Recorded data

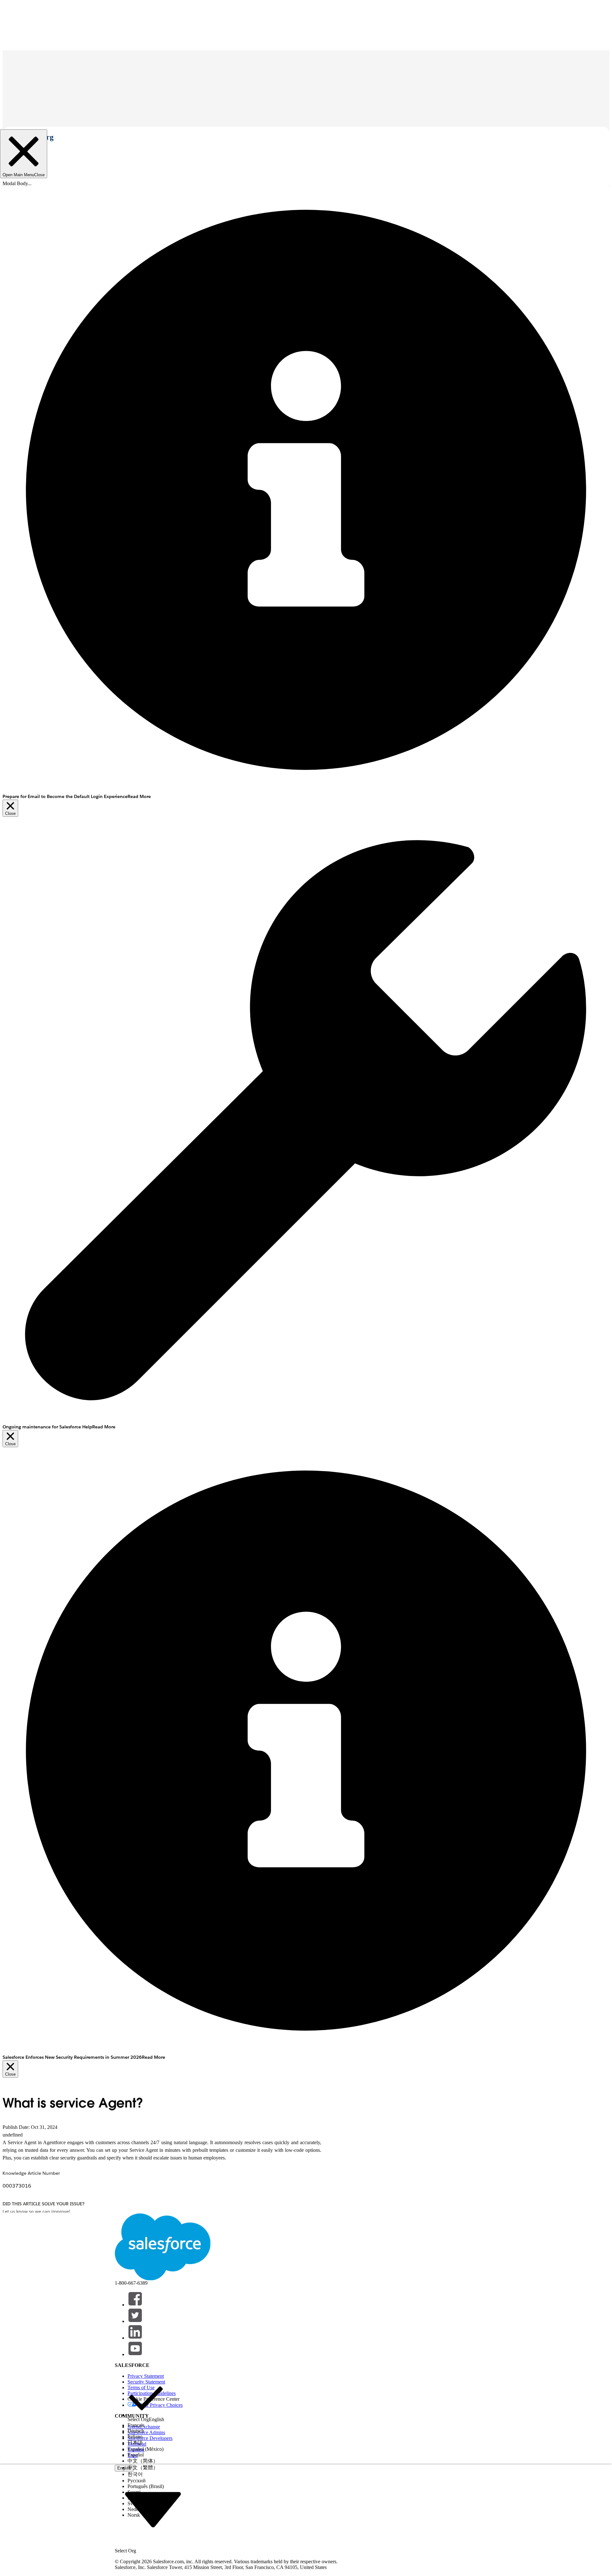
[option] (145, 2401)
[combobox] (153, 2509)
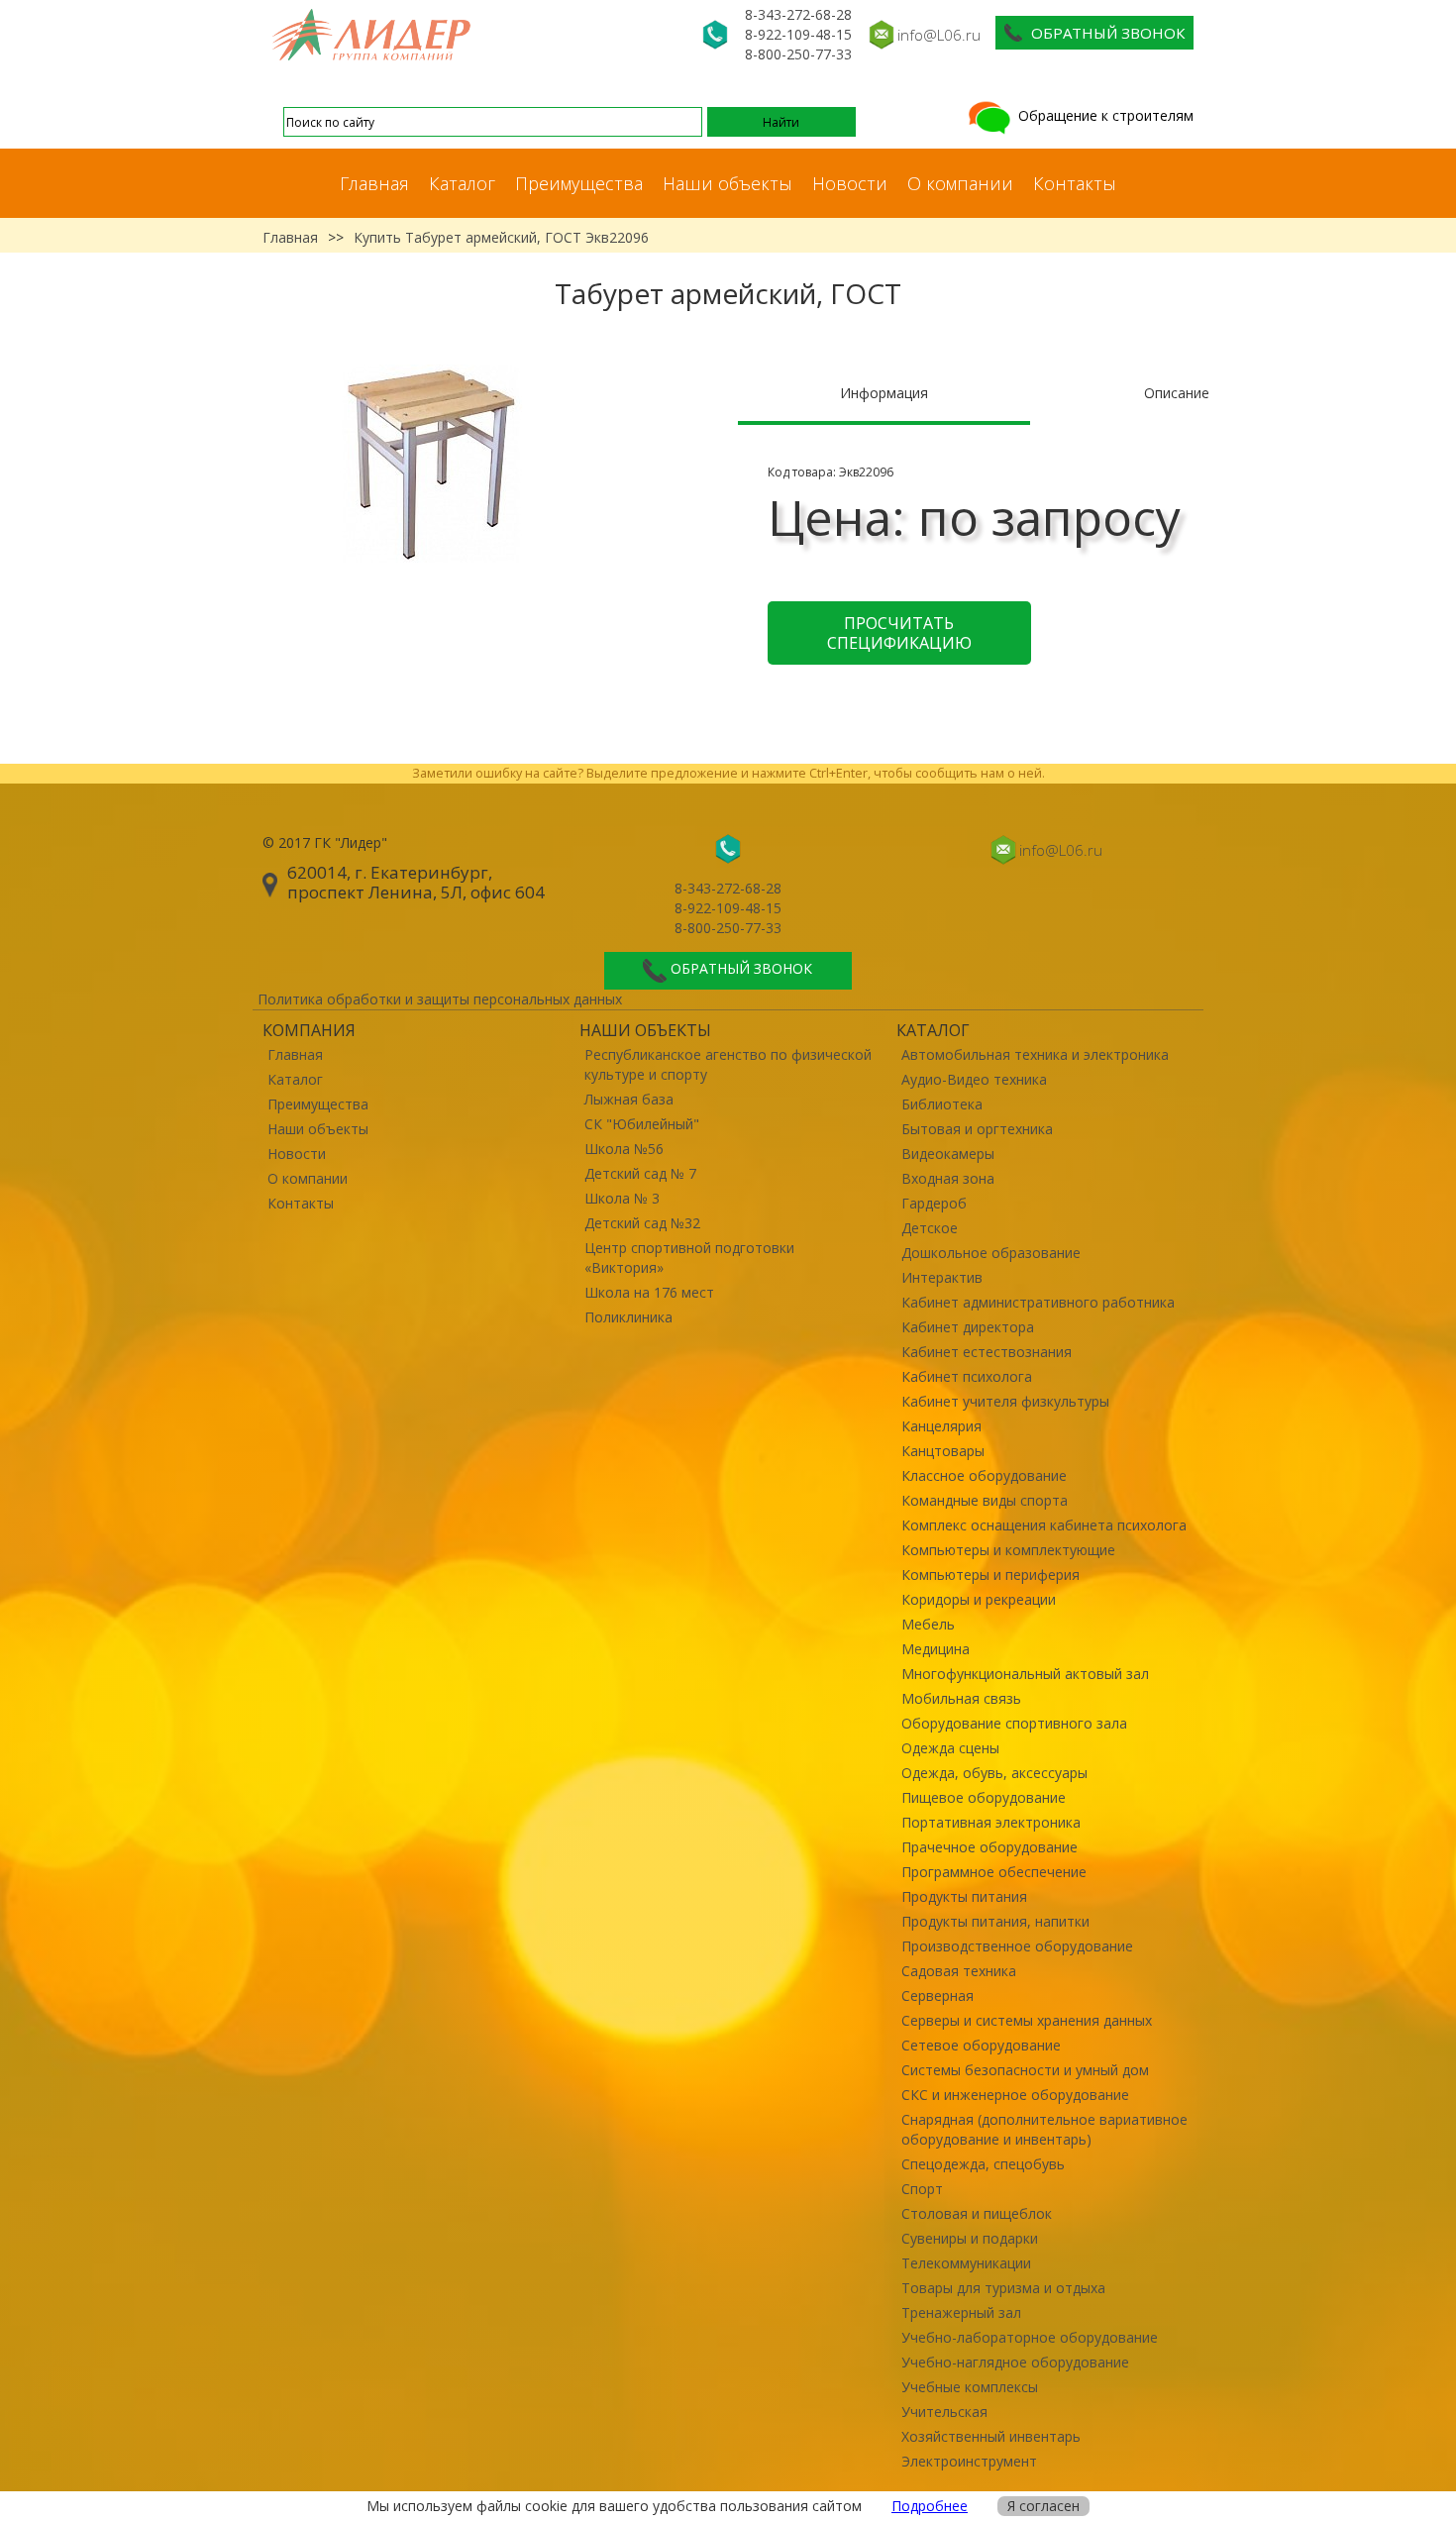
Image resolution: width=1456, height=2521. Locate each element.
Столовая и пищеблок (976, 2213)
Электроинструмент (969, 2461)
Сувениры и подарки (969, 2238)
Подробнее (929, 2505)
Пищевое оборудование (983, 1797)
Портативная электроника (991, 1822)
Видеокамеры (947, 1153)
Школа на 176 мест (649, 1292)
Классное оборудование (984, 1475)
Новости (849, 183)
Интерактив (942, 1277)
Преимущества (579, 183)
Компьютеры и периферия (990, 1574)
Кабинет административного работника (1038, 1302)
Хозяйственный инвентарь (991, 2436)
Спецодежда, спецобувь (983, 2163)
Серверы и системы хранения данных (1026, 2020)
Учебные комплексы (969, 2386)
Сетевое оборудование (981, 2045)
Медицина (935, 1648)
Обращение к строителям (1104, 115)
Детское (929, 1227)
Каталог (462, 183)
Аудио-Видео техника (974, 1079)
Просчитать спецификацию (899, 633)
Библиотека (942, 1104)
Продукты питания (964, 1896)
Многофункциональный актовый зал (1025, 1673)
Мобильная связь (961, 1698)
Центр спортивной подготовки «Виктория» (689, 1257)
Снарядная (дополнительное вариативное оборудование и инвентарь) (1044, 2129)
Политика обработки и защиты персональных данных (440, 999)
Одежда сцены (950, 1747)
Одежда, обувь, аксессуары (994, 1772)
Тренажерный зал (961, 2312)
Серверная (937, 1995)
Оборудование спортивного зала (1014, 1723)
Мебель (928, 1624)
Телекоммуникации (966, 2263)
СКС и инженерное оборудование (1015, 2094)
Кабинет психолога (966, 1376)
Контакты (1074, 183)
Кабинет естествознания (986, 1351)
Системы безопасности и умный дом (1025, 2069)
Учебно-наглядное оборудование (1015, 2362)
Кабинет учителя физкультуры (1005, 1401)
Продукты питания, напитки (995, 1921)
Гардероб (934, 1203)
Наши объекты (727, 183)
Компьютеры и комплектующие (1008, 1549)
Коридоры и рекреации (978, 1599)
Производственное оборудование (1017, 1946)
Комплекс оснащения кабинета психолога (1044, 1525)
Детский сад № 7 (640, 1173)
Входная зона (947, 1178)
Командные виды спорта (984, 1500)
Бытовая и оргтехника (977, 1128)
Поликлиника (628, 1317)
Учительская (944, 2411)
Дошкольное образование (991, 1252)
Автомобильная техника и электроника (1035, 1054)
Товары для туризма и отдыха (1003, 2287)
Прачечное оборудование (989, 1847)
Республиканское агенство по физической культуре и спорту (728, 1064)
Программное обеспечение (994, 1871)
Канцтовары (943, 1450)
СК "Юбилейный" (641, 1123)
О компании (960, 183)
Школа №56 (624, 1148)
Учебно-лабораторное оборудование (1029, 2337)
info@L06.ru (939, 35)
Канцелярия (941, 1426)
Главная (374, 183)
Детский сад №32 (642, 1222)
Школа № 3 (622, 1198)
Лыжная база (629, 1099)
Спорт (922, 2188)
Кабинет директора (967, 1326)
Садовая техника (958, 1970)
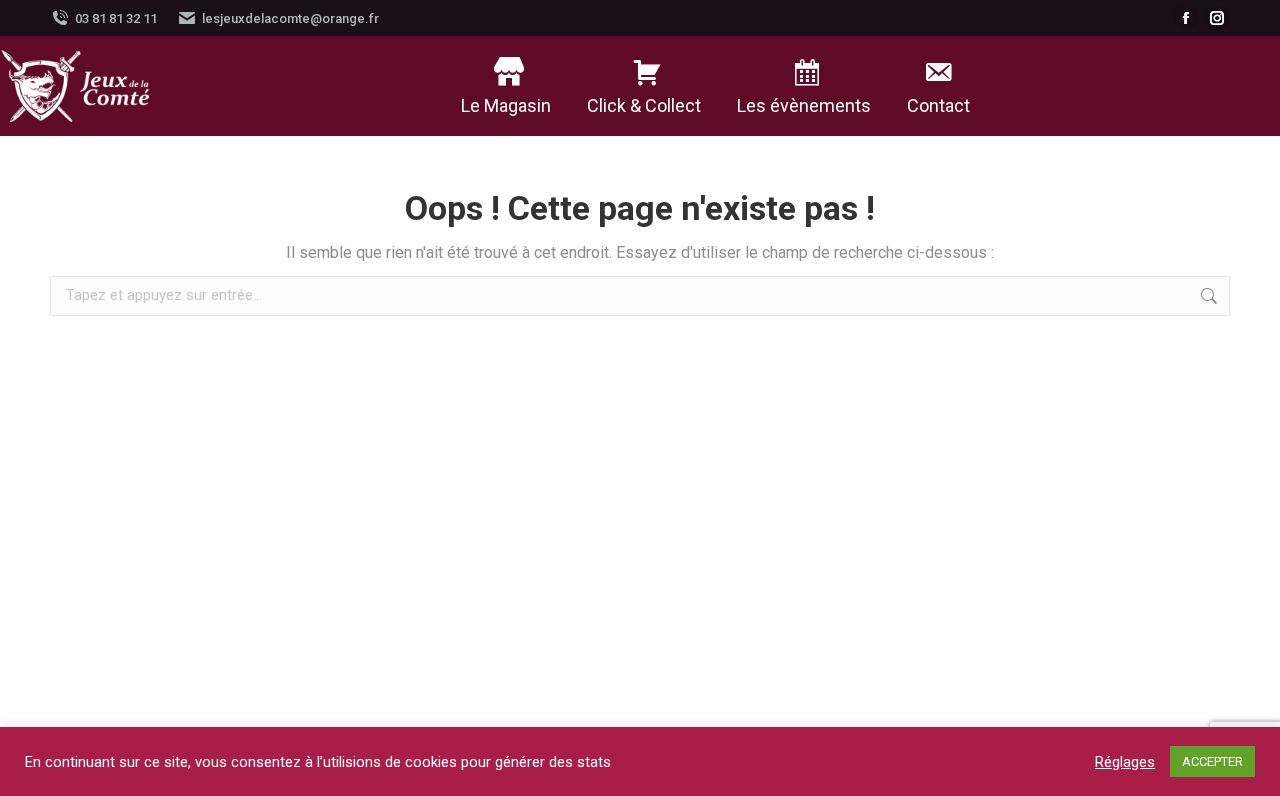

Aim of the exercise
For this exercise, repeat exactly the lines of the data above from the one with "Интерактив (942, 1277)" down to the one with "Мебель (928, 1624)", both end lines included.

Your response
Интерактив (942, 1277)
Преимущества (579, 183)
Компьютеры и периферия (990, 1574)
Кабинет административного работника (1038, 1302)
Хозяйственный инвентарь (991, 2436)
Спецодежда, спецобувь (983, 2163)
Серверы и системы хранения данных (1026, 2020)
Учебные комплексы (969, 2386)
Сетевое оборудование (981, 2045)
Медицина (935, 1648)
Обращение к строителям (1104, 115)
Детское (929, 1227)
Каталог (462, 183)
Аудио-Видео техника (974, 1079)
Просчитать спецификацию (899, 633)
Библиотека (942, 1104)
Продукты питания (964, 1896)
Многофункциональный актовый зал (1025, 1673)
Мобильная связь (961, 1698)
Центр спортивной подготовки «Виктория» (689, 1257)
Снарядная (дополнительное вариативное оборудование и инвентарь) (1044, 2129)
Политика обработки и защиты персональных данных (440, 999)
Одежда сцены (950, 1747)
Одежда, обувь, аксессуары (994, 1772)
Тренажерный зал (961, 2312)
Серверная (937, 1995)
Оборудование спортивного зала (1014, 1723)
Мебель (928, 1624)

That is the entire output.